== Segment start ==

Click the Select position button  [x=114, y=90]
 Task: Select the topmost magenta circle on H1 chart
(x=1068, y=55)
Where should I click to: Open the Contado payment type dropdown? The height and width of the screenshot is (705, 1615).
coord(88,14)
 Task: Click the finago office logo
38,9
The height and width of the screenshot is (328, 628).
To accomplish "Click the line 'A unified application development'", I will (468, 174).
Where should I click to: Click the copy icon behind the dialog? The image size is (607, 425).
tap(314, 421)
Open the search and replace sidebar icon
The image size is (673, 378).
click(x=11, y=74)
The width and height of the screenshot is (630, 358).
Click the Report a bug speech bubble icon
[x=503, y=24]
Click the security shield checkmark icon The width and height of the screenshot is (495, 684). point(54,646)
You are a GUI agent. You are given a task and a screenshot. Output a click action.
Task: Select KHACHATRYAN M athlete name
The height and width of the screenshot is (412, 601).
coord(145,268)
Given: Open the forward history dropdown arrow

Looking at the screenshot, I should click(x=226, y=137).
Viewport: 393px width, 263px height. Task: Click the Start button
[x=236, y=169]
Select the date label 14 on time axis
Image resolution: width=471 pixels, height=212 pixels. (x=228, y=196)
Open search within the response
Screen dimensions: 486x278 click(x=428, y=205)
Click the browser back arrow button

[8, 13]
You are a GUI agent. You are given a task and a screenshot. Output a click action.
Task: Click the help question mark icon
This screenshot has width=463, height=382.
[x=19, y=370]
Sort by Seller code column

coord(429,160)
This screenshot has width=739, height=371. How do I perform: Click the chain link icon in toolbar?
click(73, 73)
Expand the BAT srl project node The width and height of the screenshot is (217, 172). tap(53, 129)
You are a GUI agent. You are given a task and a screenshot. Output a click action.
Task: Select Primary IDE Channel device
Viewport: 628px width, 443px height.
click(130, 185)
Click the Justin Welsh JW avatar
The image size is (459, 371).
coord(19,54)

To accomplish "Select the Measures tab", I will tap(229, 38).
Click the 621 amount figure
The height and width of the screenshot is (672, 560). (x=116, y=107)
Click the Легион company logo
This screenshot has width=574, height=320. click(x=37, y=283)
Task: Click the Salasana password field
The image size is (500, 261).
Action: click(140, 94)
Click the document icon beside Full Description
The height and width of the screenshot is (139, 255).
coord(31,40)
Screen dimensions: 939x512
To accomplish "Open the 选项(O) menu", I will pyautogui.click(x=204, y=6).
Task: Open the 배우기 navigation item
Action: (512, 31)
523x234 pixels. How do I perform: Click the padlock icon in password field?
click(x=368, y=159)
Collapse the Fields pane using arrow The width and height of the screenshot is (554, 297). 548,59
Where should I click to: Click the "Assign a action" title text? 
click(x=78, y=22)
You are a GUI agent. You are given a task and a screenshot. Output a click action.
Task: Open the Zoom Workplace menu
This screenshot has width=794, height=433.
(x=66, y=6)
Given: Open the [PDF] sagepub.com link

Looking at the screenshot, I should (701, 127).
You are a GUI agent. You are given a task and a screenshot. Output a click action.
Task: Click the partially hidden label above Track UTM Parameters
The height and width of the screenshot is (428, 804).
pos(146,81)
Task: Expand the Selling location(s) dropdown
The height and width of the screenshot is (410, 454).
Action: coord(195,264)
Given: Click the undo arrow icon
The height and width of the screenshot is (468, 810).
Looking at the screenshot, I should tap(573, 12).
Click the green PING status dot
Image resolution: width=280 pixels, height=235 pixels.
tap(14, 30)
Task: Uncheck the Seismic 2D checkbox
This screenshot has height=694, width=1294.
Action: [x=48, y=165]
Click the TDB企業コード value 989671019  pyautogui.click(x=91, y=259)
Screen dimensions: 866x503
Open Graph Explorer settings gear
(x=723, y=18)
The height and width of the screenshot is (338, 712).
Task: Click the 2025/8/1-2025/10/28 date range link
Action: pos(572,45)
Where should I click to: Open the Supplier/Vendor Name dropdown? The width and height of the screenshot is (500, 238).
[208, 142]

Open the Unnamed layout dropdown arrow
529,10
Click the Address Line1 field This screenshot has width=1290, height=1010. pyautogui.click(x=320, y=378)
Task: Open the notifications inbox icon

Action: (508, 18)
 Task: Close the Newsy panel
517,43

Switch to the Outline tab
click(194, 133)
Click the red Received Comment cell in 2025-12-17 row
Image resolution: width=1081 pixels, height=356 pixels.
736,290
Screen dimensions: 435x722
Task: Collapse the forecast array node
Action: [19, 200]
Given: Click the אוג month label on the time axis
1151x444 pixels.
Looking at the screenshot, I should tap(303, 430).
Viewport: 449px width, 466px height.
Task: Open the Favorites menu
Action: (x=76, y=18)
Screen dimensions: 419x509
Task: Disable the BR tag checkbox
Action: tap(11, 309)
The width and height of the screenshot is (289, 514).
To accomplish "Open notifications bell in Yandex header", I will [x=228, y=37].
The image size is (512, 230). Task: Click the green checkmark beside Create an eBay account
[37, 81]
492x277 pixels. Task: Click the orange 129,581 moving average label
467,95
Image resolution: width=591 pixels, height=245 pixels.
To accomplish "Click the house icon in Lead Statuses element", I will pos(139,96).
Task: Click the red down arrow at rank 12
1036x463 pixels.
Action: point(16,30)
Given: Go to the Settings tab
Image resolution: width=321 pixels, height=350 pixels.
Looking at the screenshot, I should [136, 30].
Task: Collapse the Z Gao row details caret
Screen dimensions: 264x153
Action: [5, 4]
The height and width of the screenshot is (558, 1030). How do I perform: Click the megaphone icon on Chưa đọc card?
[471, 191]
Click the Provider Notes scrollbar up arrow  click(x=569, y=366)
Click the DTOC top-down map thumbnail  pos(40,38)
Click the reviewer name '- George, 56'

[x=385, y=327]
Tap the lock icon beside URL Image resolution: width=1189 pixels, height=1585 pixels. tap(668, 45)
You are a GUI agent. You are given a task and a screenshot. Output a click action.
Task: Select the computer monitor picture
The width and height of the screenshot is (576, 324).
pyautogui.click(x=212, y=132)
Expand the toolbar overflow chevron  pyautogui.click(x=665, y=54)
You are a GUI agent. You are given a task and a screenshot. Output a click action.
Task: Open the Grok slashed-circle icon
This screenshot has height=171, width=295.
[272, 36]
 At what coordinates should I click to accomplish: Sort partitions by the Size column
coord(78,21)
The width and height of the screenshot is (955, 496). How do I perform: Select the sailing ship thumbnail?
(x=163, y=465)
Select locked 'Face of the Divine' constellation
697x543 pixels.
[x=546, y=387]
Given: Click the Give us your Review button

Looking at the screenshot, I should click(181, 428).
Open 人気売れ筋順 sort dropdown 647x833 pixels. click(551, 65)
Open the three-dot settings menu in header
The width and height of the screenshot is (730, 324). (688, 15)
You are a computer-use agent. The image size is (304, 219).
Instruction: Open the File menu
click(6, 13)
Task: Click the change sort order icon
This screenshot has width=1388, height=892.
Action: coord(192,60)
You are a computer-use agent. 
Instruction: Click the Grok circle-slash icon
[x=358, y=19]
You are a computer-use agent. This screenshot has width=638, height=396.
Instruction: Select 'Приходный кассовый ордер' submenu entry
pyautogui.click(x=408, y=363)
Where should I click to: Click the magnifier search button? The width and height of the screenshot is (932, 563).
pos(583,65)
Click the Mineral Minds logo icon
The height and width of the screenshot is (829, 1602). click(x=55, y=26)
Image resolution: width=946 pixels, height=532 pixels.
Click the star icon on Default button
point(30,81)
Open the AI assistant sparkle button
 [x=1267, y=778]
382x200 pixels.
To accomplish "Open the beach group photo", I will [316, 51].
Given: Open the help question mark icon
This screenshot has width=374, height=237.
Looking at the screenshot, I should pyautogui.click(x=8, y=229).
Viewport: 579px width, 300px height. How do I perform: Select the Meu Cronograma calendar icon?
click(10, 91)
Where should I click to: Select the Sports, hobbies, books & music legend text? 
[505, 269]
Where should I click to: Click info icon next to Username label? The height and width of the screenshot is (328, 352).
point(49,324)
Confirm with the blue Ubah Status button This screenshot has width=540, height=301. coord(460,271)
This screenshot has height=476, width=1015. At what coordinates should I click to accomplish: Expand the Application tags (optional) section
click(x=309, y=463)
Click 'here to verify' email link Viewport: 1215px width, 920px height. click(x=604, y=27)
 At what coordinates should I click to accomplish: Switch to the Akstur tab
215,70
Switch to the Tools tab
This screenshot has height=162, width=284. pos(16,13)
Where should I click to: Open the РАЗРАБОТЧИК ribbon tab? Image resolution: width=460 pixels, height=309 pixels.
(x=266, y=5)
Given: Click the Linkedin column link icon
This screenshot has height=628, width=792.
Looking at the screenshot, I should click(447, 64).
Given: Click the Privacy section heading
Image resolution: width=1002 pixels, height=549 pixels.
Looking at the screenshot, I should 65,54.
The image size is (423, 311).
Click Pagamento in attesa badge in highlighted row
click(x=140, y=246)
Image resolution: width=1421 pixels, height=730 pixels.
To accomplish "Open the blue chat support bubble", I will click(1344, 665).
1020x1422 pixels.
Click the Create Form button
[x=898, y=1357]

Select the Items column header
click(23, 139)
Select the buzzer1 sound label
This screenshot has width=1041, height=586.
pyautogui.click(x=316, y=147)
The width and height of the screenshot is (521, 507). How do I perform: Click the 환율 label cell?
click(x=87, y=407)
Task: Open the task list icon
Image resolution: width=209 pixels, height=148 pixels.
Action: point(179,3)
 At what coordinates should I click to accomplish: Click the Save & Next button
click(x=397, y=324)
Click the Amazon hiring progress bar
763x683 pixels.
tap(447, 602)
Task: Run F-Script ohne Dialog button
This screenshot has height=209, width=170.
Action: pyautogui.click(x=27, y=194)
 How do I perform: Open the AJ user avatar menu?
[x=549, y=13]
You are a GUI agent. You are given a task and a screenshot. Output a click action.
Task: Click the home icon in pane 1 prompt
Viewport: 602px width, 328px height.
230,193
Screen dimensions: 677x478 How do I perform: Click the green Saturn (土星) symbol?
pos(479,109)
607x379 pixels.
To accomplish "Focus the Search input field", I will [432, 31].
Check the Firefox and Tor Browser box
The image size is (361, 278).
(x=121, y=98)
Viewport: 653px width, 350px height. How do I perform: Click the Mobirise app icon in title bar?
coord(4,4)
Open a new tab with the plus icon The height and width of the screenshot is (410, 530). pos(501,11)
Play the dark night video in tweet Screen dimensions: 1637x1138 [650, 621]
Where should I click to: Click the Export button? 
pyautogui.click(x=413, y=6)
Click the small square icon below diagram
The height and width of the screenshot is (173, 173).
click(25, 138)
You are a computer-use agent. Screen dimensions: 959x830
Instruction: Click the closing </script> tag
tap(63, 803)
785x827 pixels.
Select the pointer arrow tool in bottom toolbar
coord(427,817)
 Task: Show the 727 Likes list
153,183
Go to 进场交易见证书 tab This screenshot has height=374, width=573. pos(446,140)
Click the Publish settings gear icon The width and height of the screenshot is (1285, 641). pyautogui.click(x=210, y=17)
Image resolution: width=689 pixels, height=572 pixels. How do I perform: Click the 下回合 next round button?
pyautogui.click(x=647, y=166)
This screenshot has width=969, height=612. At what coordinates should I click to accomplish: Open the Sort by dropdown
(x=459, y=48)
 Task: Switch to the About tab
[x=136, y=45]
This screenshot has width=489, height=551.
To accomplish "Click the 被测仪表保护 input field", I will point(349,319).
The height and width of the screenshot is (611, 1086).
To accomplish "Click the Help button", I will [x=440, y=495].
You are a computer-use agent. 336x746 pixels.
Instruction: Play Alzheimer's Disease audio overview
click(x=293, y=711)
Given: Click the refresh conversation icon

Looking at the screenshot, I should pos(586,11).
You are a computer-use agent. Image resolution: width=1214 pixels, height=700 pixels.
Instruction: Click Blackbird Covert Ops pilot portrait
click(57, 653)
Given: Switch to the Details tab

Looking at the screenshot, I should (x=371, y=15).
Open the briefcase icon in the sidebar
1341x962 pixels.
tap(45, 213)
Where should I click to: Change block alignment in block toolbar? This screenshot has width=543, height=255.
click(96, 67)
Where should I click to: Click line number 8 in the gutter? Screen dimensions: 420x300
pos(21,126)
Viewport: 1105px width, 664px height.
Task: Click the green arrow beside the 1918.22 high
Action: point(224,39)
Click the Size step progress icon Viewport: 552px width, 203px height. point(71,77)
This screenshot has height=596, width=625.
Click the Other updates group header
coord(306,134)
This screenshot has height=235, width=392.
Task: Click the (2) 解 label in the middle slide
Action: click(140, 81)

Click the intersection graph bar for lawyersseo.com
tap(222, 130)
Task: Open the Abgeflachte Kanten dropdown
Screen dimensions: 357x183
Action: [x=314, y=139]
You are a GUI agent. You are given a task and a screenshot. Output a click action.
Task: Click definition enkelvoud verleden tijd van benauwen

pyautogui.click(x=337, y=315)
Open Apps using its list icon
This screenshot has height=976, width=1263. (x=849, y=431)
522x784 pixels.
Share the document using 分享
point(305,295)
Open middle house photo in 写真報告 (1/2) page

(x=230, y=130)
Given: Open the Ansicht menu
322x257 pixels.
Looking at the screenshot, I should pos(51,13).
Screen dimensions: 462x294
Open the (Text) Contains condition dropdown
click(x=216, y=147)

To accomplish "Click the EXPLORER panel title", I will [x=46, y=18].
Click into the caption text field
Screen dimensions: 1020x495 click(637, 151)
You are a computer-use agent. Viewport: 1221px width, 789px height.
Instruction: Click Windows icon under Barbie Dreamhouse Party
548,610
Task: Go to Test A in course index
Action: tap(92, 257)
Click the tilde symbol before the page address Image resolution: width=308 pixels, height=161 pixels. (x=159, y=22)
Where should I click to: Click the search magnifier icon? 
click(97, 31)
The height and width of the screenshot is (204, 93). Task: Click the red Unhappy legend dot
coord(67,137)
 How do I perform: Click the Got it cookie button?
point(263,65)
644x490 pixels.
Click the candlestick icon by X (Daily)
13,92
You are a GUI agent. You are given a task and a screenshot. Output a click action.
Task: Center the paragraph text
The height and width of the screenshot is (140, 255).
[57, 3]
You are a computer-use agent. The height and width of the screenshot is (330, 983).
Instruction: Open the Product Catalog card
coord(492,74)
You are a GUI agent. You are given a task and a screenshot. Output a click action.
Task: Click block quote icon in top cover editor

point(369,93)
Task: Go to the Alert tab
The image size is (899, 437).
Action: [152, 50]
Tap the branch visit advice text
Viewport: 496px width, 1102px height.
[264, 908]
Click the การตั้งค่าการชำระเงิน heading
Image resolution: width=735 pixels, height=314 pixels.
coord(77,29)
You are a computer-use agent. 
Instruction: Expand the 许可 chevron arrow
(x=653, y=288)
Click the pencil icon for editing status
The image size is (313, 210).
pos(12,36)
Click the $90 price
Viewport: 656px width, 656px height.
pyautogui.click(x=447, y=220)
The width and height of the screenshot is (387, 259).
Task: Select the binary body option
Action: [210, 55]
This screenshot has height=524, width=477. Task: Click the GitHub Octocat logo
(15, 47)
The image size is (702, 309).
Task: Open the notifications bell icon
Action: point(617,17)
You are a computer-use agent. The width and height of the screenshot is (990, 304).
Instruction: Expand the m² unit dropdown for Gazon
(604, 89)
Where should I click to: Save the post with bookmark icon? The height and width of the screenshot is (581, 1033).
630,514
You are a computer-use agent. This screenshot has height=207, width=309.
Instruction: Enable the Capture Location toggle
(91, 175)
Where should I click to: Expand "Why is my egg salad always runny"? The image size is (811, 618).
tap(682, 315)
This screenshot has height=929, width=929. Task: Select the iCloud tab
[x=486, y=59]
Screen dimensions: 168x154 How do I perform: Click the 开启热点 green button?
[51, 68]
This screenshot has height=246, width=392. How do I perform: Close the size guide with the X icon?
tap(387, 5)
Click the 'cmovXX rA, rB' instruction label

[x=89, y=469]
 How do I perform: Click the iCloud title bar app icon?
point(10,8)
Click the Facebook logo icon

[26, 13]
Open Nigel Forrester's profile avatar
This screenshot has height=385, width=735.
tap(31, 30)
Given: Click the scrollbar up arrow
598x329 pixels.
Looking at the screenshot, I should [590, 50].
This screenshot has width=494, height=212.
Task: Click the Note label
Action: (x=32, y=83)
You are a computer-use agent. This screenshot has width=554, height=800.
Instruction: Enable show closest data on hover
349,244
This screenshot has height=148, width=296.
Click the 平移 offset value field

== Segment end ==

TASK GOAL:
For every line in the listing above that holds "scrollbar", add one to a tally, and give that tally alone.

EXPECTED ANSWER:
2